This post is courtesy of Zayne Bamond, ASU Study Abroad alumni. Zayne studied in Tokyo, Japan on the faculty-directed program ASU: Visualization and Simulation in Japan during the summer 2016 months. Zayne was also a recipient of the SAO Diversity Scholarship.
What inspired you to study abroad?
I had always been interested in what it would be like to travel to another country. Having rarely, and only barely, been out of the United States throughout my life, I felt as though I was missing out on the rest of the world. How is life for people in other places, with different governments, languages, cultures, etc? Would I like one of their lives better, or maybe discover a new appreciation of my own life through the experience? What could I learn from my travels? So of course, when I found a course about programming in Japan (two of my favorite things), I couldn’t resist!
Tell us about the program you went on.
The Visualization and Simulation in Japan course was a surprisingly potent learning experience given how tightly compacted it was to fit into two weeks. The course taught students how to use the Unity 3D design engine to create a 3D computer simulation of an intersection. The simulations were based on intersections, train stations, subways, or other high traffic areas in Japan, which students could choose and document as they explored on their own after classes each day. Professor Yoshihiro Kobayashi did a great job instructing the course and made it a blast both with the amazing field trips he arranged, and his great sense of humor.
How did you pay for your study abroad experience?
I would not have been able to finance this experience without the generous support from the ASU Study Abroad office with their Diversity Scholarship, the Ira A. Fulton Schools of Engineering with their Faculty-Directed Study Abroad Scholarship, and the Grand Challenge Scholars Program with their Experiential Learning grant. The Diversity Scholarship and F-D Study Abroad Scholarship nearly covered the tuition and rooming costs, while the Experiential learning grant covered the flight round trip.
What was your biggest concern regarding study abroad? How did you overcome it?
Really my only concern was being able to finance the trip in the first place, even after paying for tuition and other up-front costs. I wasn’t sure I was going to be able to afford food or transportation or souvenirs while I was there without taking out more loans, but again thanks to all of the support I received I was able to enjoy my time abroad without fear of running out of money.
How has your international educational experience impacted your life, academically, professionally, and personally, since returning?
The experience I had abroad influenced me to change my major from Mechanical Engineering to Computer Science, and to start to complete a Minor in Japanese Language. I can easily see myself in the future having a career involving the experience I have gained and will gain as a result of taking part in this program.
Describe your favorite memory abroad.
It was a lot of fun exploring Tokyo, I never knew they made cities that big. But by far my favorite experience was exploring the Akihabara District in Tokyo. Akihabara is a huge electronics/entertainment shopping district, with a ton of arcades, comic and games shops, and other niche attractions like the maid cafes and figurine shops. I returned there numerous times throughout my stay in Japan.

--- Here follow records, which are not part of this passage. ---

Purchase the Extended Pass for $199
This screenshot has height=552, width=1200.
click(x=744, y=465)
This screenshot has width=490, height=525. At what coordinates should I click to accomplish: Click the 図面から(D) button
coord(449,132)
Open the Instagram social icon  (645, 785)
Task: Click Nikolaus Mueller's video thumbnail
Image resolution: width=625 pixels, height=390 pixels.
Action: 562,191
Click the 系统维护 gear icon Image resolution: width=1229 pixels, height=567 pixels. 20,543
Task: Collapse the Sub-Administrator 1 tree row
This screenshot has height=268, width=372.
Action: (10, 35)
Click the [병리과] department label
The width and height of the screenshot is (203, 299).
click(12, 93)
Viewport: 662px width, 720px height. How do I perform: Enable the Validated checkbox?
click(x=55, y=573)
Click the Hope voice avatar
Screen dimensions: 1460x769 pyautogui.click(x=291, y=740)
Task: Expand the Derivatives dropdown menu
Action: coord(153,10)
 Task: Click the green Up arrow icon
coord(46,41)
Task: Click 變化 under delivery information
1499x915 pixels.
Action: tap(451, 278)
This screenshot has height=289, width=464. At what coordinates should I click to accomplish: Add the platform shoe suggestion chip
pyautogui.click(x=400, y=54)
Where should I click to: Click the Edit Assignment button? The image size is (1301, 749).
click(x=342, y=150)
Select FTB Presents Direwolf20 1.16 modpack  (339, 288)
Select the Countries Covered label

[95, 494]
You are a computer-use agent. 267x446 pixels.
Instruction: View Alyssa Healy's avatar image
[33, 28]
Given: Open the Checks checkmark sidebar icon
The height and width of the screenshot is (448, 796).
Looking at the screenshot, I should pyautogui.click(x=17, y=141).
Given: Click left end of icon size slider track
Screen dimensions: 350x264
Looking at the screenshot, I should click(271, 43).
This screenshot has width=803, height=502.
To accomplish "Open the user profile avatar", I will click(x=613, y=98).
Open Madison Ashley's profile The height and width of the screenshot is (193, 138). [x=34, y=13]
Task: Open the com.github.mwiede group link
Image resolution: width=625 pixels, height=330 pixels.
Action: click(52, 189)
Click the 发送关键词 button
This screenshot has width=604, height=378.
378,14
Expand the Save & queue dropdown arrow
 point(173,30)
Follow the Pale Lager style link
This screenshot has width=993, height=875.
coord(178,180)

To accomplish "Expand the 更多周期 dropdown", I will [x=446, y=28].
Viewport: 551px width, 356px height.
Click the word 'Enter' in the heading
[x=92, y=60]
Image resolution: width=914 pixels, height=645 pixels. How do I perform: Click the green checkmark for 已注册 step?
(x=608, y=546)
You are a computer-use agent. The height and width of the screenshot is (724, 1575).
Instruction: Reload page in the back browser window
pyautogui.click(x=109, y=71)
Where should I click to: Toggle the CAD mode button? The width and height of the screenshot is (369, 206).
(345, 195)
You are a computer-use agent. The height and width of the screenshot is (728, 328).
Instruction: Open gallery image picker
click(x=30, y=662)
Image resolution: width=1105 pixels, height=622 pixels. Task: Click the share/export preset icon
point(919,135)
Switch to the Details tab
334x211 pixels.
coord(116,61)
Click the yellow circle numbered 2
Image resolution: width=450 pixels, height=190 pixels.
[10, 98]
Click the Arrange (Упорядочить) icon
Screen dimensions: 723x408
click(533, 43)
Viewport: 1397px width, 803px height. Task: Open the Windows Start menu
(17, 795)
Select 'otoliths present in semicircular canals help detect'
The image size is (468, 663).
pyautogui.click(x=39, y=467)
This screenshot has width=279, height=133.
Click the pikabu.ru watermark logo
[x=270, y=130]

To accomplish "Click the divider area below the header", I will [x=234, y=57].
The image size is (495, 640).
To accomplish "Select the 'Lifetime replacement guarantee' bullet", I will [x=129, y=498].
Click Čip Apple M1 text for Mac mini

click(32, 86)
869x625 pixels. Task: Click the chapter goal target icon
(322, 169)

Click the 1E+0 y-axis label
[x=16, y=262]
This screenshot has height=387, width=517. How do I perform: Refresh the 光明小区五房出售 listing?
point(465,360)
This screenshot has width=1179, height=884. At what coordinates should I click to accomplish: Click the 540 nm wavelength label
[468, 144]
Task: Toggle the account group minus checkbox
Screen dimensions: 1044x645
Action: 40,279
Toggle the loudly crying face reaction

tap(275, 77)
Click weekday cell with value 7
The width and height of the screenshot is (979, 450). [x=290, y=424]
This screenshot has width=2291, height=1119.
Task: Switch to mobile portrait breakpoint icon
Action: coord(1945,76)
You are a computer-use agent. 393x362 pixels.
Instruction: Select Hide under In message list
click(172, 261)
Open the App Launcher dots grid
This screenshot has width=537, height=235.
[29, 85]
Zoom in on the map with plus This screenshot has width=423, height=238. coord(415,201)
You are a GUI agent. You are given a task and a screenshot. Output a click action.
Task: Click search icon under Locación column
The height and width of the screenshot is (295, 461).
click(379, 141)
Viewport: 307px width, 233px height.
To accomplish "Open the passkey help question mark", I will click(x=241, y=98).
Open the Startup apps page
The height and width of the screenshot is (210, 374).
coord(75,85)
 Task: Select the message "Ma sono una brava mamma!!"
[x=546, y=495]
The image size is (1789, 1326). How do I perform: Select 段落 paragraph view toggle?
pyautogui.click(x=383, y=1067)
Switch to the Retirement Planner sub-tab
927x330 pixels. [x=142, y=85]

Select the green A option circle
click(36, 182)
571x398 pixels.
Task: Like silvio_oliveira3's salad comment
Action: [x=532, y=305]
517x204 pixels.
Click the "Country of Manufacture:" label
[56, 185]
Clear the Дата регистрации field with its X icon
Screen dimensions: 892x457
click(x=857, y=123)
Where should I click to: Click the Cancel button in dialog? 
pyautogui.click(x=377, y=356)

Describe your future career and how you think your experience abroad has prepared you for that career.
The experience I gained directly from the experience will no doubt aid me in my upcoming college courses as well as in my future career. Unity is a widely used platform, especially in the gaming and simulation industry, and learning how to use it has given me a good head start should I ever go down that route. On top of that, while I didn’t learn much Japanese while I was there, it has inspired me to learn the language myself and make myself an international asset.
What is one thing you wish you would have known before studying abroad?
This might seem a little obvious, but it is tough to do pretty much anything on your own when you don’t know how to read! I was expecting some difficulty, but woah, if I did have my classmate who spoke Japanese with me while I was out and about, I was hopeless. It was bad enough that I couldn’t speak to anyone to save my life, but I couldn’t even read the maps or signs to tell where I was going. Getting lost that way was really easy, especially in the bustling and intricate Japanese subway and train system.
What advice would you give to future study abroad participants?
Have a travel dictionary, or maybe familiarize yourself with a few phrases of the native language that will allow you to find out things you may need to know. Perhaps like where a bathroom is, or how to get back to your hotel, or if that food has that thing you’re allergic to in it. As important as those things are, you’ll have no way of communicating them if you don’t speak the same language. Hand gestures only get you so far.